Na een effectbeoordeling zal de Commissie zo nodig haar recht uitoefenen om vóór de inwerkingtreding van die twee clausules een doelgericht wetgevingsvoorstel in te dienen."

Aangezien de twee betrokken maatregelen deel uitmaken van het standpunt van de Raad, bevestigt de Commissie haar in die verklaring ingenomen standpunt.

4. Conclusie

Hoewel het standpunt van de Raad een aantal tekortkomingen vertoont, is de Commissie van oordeel dat de invoering van de hierboven toegelichte nieuwe en duidelijkere bepalingen zullen leiden tot betere arbeidsomstandigheden en sociale voorwaarden, de concurrentie eerlijker zullen doen verlopen en het wegvervoer meer rechtszekerheid zullen bieden. De nieuwe bepalingen vormen ook een solide basis voor de toekomstige handhaving van de regels voor het wegvervoer.

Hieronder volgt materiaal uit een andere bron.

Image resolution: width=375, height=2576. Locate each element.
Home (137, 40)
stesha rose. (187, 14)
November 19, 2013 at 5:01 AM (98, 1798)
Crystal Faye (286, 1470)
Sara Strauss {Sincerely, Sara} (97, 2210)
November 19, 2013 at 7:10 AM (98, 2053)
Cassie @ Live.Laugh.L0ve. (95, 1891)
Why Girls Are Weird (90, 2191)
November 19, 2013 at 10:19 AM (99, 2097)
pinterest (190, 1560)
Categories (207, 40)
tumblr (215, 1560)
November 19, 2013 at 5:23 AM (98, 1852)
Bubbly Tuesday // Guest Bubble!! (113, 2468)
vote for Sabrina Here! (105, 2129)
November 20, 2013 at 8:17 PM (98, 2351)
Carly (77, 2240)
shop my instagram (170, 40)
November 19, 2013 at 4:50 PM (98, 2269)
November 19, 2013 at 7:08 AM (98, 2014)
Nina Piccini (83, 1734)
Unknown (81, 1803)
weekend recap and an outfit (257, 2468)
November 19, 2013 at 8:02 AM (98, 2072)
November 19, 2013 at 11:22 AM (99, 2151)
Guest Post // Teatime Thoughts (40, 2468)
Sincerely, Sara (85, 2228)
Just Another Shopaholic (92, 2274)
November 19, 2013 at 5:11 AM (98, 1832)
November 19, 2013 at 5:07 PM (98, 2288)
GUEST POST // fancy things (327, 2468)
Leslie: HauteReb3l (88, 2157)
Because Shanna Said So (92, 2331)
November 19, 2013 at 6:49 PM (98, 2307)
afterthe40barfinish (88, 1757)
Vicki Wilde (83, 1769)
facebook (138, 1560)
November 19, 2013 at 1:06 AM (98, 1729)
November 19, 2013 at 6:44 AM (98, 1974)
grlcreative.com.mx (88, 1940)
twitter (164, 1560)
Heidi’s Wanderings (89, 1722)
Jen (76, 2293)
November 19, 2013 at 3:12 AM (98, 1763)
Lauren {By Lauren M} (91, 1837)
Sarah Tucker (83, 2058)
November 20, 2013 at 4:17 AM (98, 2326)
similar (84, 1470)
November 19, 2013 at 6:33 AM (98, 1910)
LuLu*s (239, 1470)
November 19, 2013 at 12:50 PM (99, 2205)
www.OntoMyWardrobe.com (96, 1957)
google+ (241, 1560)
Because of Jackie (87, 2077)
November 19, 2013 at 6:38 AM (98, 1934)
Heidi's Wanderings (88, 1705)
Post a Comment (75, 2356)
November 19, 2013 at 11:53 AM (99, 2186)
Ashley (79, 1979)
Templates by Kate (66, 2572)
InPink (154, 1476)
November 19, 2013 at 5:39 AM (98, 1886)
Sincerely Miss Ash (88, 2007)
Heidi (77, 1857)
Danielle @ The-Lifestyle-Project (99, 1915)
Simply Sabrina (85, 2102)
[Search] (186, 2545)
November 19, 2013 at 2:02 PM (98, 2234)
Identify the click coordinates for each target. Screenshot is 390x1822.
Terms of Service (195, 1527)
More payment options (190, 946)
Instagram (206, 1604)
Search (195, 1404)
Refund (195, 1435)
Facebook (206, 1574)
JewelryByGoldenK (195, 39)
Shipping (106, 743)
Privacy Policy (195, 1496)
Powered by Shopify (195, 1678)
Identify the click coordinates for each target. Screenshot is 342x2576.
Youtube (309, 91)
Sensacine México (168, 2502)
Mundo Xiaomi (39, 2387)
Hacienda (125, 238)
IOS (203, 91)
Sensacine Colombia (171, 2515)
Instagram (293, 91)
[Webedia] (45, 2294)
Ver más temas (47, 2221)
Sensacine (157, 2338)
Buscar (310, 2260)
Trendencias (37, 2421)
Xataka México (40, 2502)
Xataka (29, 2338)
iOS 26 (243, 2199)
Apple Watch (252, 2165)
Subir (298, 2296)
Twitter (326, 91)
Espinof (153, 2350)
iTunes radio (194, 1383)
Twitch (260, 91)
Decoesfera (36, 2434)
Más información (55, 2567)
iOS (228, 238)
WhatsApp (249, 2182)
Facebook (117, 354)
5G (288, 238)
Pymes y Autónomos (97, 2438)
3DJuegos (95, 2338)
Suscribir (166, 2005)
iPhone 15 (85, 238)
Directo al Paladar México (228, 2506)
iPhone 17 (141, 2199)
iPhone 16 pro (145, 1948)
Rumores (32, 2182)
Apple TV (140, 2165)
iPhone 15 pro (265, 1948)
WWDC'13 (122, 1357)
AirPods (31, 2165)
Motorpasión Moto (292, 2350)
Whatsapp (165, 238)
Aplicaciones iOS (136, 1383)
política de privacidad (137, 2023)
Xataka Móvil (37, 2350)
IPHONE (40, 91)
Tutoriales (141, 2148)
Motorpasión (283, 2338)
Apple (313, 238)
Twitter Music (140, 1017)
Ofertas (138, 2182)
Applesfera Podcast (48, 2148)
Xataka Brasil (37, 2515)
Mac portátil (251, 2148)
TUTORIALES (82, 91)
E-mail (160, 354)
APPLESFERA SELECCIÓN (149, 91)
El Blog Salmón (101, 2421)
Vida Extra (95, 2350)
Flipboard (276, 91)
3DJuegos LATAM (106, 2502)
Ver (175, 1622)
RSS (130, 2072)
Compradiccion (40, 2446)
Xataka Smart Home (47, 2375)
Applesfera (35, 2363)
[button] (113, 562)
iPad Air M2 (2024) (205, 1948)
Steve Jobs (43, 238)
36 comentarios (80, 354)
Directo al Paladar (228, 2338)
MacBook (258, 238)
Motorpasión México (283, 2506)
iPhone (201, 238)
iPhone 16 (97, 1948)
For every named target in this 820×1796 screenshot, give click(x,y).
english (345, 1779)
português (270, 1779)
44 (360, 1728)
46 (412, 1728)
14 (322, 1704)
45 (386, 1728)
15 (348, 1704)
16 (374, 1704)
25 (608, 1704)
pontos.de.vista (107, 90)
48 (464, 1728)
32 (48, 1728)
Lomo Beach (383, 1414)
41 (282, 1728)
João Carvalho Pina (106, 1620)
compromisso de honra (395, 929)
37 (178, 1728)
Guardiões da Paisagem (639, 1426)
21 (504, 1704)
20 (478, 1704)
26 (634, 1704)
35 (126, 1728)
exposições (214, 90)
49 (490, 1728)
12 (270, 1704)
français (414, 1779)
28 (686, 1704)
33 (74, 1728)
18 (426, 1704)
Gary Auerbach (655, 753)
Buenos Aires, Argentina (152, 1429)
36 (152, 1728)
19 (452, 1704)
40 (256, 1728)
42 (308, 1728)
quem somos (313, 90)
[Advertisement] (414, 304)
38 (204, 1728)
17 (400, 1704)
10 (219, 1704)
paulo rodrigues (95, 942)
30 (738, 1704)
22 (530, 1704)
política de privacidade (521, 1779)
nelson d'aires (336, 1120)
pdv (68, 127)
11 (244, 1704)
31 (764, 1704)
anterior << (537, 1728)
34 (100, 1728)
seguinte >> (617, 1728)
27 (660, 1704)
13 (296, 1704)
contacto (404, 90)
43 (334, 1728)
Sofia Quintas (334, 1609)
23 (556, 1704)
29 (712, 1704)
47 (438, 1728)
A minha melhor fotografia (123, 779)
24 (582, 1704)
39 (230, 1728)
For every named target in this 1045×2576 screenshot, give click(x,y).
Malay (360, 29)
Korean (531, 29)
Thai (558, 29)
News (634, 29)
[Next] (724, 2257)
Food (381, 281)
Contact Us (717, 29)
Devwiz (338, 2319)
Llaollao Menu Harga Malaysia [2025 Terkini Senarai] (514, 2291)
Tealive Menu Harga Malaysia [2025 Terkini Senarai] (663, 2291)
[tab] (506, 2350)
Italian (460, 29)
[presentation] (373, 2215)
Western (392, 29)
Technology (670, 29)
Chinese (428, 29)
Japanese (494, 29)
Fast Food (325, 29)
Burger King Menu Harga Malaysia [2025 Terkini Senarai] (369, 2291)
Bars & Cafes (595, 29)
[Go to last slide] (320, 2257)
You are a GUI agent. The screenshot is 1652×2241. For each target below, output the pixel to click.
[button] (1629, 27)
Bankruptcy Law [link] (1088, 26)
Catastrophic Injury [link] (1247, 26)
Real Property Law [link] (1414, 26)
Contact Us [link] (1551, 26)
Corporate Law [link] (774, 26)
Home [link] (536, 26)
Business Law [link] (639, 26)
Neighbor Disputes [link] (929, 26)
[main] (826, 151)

In een geest van compromis aanvaardt de Commissie het door de Raad aangenomen standpunt zodat het Europees Parlement de definitieve tekst in tweede lezing kan vaststellen. De Commissie is namelijk van mening dat de goedkeuring van de sociale en marktvoorstellen het wegvervoer aanzienlijke voordelen zal opleveren. De Commissie handhaaft evenwel haar voorbehoud bij twee van de in het standpunt van de Raad vervatte maatregelen.